Reference Values for Urinary Water-Soluble Vitamins
Urinary water-soluble vitamins can be used as potential biomarker not only for estimation of its intake but also evaluation for its nutritional status. The intervention study comprehensively investigated urinary water-soluble vitamin values in subjects consuming semi-purified diet with vitamin mixture for 7 days [47]. The study revealed the mean values and ranges for each water-soluble vitamin except vitamin B12 in the subjects with vitamin mixture based on DRIs for Japanese. Based on these results, the reference values for urinary water-soluble vitamins are proposed to show adequate nutritional status in Table 2. When urinary excretion of some vitamins is lower than the lower reference value, subject may not intake its vitamin enough to DRIs. When urinary vitamin is higher than the upper value, subject may intake its vitamin supplement. These reference values may be useful for first screening to check one's vitamin nutritional status and vitamin supplement intake.
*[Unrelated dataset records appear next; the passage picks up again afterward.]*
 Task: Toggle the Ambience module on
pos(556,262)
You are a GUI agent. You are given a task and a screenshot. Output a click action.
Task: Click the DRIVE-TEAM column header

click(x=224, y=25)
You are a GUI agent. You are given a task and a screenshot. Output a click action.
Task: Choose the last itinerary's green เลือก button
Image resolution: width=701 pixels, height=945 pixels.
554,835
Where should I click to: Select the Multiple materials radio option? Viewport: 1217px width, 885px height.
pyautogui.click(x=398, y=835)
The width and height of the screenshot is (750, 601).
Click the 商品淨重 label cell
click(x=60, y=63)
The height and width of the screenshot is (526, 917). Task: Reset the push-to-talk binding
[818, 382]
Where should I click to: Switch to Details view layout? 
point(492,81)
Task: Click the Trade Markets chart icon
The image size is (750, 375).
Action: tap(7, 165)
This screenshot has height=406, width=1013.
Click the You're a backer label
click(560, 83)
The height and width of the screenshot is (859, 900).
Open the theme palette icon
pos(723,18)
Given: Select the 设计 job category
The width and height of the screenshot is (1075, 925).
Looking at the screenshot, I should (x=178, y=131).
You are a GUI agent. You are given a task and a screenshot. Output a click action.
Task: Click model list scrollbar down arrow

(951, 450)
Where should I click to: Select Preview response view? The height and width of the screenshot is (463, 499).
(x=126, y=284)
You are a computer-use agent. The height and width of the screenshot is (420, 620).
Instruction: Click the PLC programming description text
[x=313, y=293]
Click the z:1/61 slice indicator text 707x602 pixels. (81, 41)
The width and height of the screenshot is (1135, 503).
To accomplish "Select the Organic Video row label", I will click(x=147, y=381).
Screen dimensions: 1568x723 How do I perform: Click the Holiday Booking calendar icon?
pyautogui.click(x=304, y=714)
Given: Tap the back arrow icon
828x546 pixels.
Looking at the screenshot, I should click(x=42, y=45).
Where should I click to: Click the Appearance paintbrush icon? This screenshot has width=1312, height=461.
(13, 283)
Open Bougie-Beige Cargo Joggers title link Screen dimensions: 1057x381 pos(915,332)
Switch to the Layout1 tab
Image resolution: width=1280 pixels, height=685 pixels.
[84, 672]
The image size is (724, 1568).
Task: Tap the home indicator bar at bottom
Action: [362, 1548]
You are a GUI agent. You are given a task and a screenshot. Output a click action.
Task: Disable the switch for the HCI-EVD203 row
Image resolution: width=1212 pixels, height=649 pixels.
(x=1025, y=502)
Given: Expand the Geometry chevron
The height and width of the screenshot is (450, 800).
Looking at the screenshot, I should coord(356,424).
Vitaminsa | Reference values |
---|---|
Vitamin B1 | 300-2400 (nmol/d) |
Vitamin B2 | 200-1800 (nmol/d) |
Vitamin B6 | 3.0-16.0 (μmol/d ) |
Vitamin B12 | --- |
Niacin | 50-300 (μmol/d) |
Pantothenic acid | 10-60 (μmol/d) |
Folate | 15-80 (nmol/d) |
Biotin | 50-300 (nmol/d) |
Vitamin C | 150-2400 (μmol/d) |
Table 2: Proposed reference values for urinary water-soluble vitamins in adults.
Recent studies have induced great advances for urinary watersoluble vitamins as biomarkers for its intakes. Measuring urinary water-soluble vitamin levels can be the good approach for assessing dietary vitamin intake in groups, and for simply evaluation of its nutritional status in individuals. However, there is limitation for its use; urinary vitamins have not been suitable biomarker to estimate its intake in individuals yet. More accurate estimation of the dietary intake of water-soluble vitamins based on urinary excretion requires additional, precise biological information such as the bioavailability, absorption rate, and turnover rate. Next step in this type of study will be to determine whether vitamin contents in spot urine sample is used to assess water-soluble vitamin intakes in groups.
The preparation of this review was supported by a Research Grant for Comprehensive Research on Cardiovascular and Lifestyle Related Diseases from the Ministry of Health, Labour and Welfare of Japan (Principal Investigator, Katsumi Shibata).